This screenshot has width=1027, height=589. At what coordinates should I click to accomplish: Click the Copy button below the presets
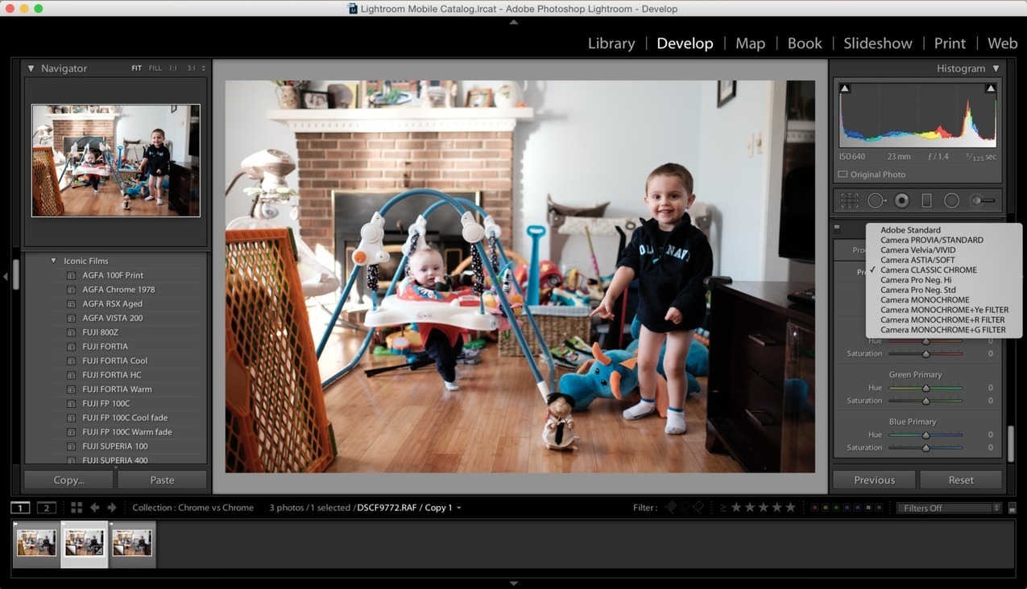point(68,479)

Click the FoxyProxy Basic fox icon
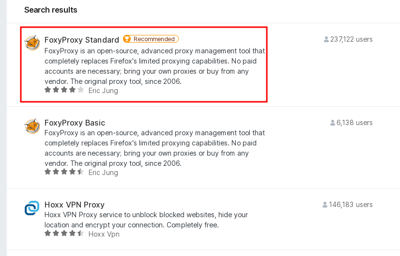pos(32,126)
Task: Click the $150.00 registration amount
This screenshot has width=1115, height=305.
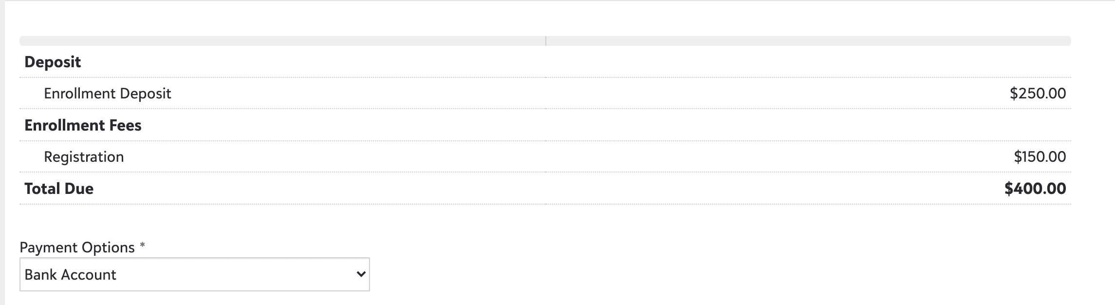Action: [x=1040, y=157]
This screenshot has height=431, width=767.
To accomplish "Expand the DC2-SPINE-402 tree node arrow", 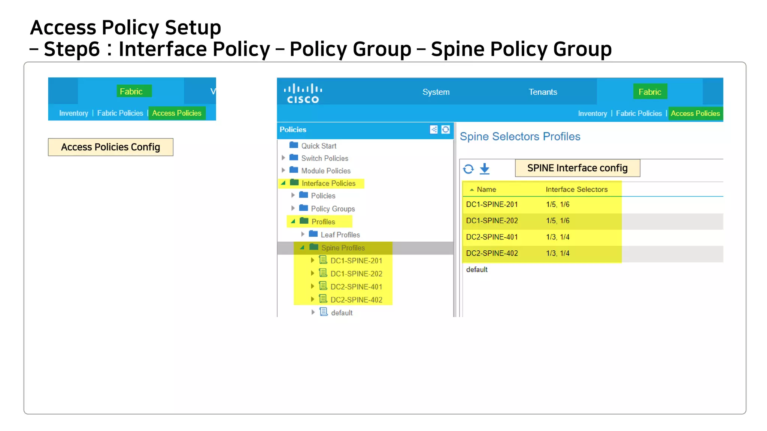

* Job:
Rewrite all the items above, changing "screenshot" to "image" everywhere and keeping everything else the same. Leave the pictures out.

* Task solution:
This image has width=1027, height=589. At what coordinates should I click to accomplish: Click the Copy button below the presets
point(68,479)

Click the FoxyProxy Basic fox icon
pos(32,126)
Task: Click the $150.00 registration amount
This image has width=1115, height=305.
Action: [x=1040, y=157]
This image has height=431, width=767.
To accomplish "Expand the DC2-SPINE-402 tree node arrow", 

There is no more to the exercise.